## Description

## Parallel TSP using MPI

Your assignment is to compare the serial TSP solution, threaded TSP solution and the MPI-based

TSP Solutions from Assignment-1 with Assignment-2. In your report, compare the performances

of these different implementations in terms of both execution times and accuracy.

## Requirements

1) You will generate the same number of points (x,y pairs) for each block separately. Make

sure the points you generate for each block. are within the x,y boundaries for that block.

This ensures an even distribution of points for each block.

2) You MUST use a dynamic programming (DP) solution to solve the individual TSP

subproblems. Instead of creating an open-TSP as in Assignment-1, we will now directly

use the optimal closed loops from the serial TSP solution.

3) Use an MPI Cartesian topology to set up your b2

blocks in a 2-D grid as in assignment-1.

4) Use the TSP-merge technique discussed in the hand-out for merging two closed TSP

solutions from two different blocks.

5) At the block level, in essence, we are following the Euclidean TSP approach using the

nearest neighbors. This problem is solved by computing the minimum spanning tree from

the nearest neighbor graph and has performance guarantees within 2OPT.

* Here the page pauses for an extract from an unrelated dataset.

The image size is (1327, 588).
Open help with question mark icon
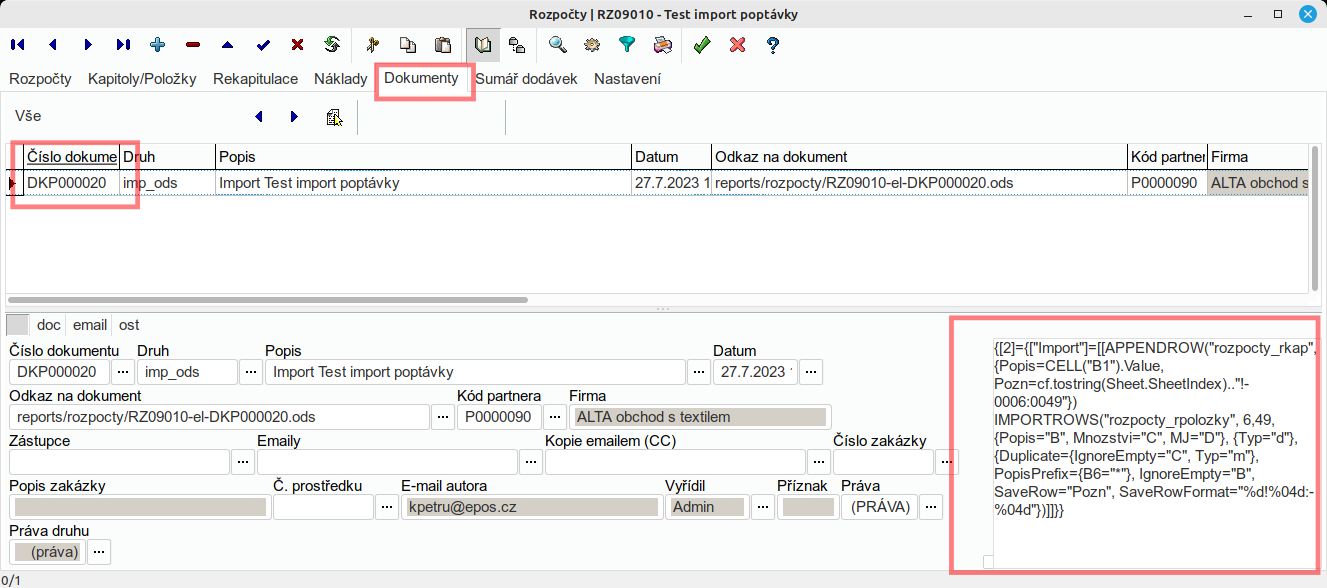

For a proper parallelization of the MST concept, we will use Boruvka’s nearest neighbor

algorithm which takes O(log n) steps, where n is the number of blocks (i.e., n x K points,

where each block will have K points and n=b2

). Check hand-out for implementing the

MST idea.

6) Using the MPI Cartesian coordinates, we will first solve the TSP-merge problem along

each row. Since we have b columns, this will take O(log b) time (not considering the time

taken for merging two TSPs; that’s an exercise for you).

Note that all rows of the 2-D grid can merge their TSPs in parallel in O(log b) steps.

Once this is completed (use MPI_Barrier to check for completion), we will just have to

stitch b TSPs along the column which takes another O(log b) steps. Hence total number

of steps for stitching the blocks will be 2log b steps multiplied by the individual worstcase times of stitching two TSPs together. This could have been implemented in a 1-D

scenario (taking O(log n) steps), however, the 2-D block partition scheme provides

improvements due to the 2log b steps from an implementation perspective.

7) We should not get any inversions using this approach as in Assignment-1. But make sure

that is the case. If we do get inversions, we need to use the same strategy as before to

switch edges and resolve them.

### Results and Report

I expect that you will execute timing runs. From these you can prepare plots showing speedup

and accuracy (in terms of length of the tour) for parallel versions using several sizes.

### Deliverables

1. Source code(s)

2. Written report describing results. I expect a few pages with graphs or tables along with

paragraphs describing your results and conclusions.

3. Show theoretical analyses of your parallel algorithm in terms of run time complexity,

efficiency, scalability (isoefficiency), cost and memory optimality and calculate the optimal

number of processors needed for a problem of size N points.